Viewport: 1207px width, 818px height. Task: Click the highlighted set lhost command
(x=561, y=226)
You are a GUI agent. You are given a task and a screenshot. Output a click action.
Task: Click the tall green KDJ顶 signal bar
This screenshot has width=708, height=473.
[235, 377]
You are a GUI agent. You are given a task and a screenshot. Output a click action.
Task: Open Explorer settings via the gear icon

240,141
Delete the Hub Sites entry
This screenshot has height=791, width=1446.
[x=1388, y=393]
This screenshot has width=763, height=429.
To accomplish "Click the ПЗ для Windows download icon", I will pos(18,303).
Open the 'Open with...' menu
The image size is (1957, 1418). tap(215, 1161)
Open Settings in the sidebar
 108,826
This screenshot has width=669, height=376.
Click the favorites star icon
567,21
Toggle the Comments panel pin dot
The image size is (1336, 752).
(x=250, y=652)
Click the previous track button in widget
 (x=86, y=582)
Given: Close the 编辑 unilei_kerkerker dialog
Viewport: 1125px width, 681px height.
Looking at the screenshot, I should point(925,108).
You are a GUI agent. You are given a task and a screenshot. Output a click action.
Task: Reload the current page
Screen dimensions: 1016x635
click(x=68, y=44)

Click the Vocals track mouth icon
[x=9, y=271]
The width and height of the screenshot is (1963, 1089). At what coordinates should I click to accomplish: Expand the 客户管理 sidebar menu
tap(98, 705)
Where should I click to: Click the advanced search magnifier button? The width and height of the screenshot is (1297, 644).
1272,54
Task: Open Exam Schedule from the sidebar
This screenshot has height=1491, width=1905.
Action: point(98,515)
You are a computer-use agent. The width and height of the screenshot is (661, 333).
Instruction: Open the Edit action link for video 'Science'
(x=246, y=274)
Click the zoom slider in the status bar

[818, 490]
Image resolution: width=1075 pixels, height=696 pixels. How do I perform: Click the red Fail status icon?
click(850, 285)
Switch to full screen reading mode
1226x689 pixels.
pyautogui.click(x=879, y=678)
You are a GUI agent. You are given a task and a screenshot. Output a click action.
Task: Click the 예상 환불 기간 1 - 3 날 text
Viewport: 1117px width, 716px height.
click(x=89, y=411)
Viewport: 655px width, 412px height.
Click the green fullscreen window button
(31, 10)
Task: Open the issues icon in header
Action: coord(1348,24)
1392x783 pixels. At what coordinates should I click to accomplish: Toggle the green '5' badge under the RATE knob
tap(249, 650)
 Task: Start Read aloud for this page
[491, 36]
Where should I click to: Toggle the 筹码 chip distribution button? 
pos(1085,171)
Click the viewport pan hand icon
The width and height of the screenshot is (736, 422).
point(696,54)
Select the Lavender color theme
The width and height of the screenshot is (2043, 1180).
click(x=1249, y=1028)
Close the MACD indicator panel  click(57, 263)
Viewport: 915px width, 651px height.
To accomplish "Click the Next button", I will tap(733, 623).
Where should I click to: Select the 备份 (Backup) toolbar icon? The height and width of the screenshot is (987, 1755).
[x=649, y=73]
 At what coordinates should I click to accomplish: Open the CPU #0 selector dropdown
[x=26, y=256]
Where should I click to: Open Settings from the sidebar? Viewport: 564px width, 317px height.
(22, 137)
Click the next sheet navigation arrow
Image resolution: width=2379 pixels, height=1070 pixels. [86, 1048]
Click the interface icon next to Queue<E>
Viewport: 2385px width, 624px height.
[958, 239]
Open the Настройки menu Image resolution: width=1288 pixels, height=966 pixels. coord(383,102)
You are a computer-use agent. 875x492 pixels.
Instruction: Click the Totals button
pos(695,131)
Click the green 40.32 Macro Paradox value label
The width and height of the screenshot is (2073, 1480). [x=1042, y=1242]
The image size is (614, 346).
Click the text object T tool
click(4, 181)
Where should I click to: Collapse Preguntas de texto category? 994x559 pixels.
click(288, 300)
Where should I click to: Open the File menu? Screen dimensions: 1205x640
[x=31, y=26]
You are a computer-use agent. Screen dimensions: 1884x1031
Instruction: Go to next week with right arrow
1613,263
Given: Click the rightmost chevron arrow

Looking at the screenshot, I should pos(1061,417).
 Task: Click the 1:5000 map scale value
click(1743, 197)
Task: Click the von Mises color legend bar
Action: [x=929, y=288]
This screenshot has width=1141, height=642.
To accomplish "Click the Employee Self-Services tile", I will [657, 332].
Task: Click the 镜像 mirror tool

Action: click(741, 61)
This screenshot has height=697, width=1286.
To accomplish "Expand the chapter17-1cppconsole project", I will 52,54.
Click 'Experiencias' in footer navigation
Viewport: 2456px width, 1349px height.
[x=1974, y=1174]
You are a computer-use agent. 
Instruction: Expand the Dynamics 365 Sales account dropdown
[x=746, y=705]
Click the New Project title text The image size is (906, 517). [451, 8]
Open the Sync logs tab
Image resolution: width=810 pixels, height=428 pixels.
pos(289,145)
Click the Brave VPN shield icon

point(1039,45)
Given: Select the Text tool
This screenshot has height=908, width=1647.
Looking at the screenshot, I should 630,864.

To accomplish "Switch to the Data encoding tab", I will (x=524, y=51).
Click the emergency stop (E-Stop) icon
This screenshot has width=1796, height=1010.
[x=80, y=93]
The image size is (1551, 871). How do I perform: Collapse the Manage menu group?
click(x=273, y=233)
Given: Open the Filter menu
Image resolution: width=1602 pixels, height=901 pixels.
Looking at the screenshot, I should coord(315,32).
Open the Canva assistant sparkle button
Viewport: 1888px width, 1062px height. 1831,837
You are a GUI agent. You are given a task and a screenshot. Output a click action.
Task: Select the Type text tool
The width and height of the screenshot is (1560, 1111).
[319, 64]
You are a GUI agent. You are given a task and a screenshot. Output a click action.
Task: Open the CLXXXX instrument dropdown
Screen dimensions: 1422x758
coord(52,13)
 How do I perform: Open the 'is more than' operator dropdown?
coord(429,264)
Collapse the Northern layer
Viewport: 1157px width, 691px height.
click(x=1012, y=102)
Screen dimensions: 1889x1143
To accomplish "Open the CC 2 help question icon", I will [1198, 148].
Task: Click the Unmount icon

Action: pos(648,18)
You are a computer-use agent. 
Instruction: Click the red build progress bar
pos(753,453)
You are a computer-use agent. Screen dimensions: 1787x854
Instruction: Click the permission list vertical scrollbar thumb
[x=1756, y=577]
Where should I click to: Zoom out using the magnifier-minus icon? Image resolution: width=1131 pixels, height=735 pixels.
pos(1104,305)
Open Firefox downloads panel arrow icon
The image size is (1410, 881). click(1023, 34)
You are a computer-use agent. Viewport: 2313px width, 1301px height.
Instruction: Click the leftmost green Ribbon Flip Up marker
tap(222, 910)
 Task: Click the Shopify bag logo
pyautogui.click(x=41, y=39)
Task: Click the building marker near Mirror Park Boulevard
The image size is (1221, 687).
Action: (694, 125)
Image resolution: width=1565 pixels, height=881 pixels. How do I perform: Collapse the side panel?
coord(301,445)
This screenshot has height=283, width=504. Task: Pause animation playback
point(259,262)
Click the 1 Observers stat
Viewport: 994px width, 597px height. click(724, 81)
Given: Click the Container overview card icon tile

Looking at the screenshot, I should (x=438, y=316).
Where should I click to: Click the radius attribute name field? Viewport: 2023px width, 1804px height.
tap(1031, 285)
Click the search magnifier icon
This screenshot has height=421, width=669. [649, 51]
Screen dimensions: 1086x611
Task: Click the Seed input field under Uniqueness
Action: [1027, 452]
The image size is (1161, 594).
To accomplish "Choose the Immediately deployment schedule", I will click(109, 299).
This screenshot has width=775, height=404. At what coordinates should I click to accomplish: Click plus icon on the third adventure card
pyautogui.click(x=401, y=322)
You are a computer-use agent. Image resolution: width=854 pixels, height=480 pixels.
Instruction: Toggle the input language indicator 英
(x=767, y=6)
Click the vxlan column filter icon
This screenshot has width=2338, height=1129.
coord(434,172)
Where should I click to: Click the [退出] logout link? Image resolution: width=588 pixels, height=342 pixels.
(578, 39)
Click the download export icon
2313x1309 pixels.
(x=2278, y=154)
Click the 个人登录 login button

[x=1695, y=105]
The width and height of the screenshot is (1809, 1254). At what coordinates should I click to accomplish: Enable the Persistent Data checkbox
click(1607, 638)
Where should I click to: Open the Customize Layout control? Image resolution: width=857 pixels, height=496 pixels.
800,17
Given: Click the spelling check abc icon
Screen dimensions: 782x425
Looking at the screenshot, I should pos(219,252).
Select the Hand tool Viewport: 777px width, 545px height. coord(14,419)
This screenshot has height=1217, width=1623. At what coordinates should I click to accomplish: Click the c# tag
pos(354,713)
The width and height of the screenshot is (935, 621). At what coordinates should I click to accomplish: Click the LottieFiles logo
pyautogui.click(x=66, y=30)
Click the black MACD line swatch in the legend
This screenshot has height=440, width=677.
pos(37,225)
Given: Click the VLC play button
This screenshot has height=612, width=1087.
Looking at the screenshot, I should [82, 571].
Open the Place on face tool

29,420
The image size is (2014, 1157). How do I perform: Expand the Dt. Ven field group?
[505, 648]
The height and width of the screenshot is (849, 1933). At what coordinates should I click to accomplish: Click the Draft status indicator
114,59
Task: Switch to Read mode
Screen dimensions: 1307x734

-=-=-

*Task details*. Pick every line of the data that includes the string "MACD".

*Solved exercise*.
Close the MACD indicator panel  click(57, 263)
Click the black MACD line swatch in the legend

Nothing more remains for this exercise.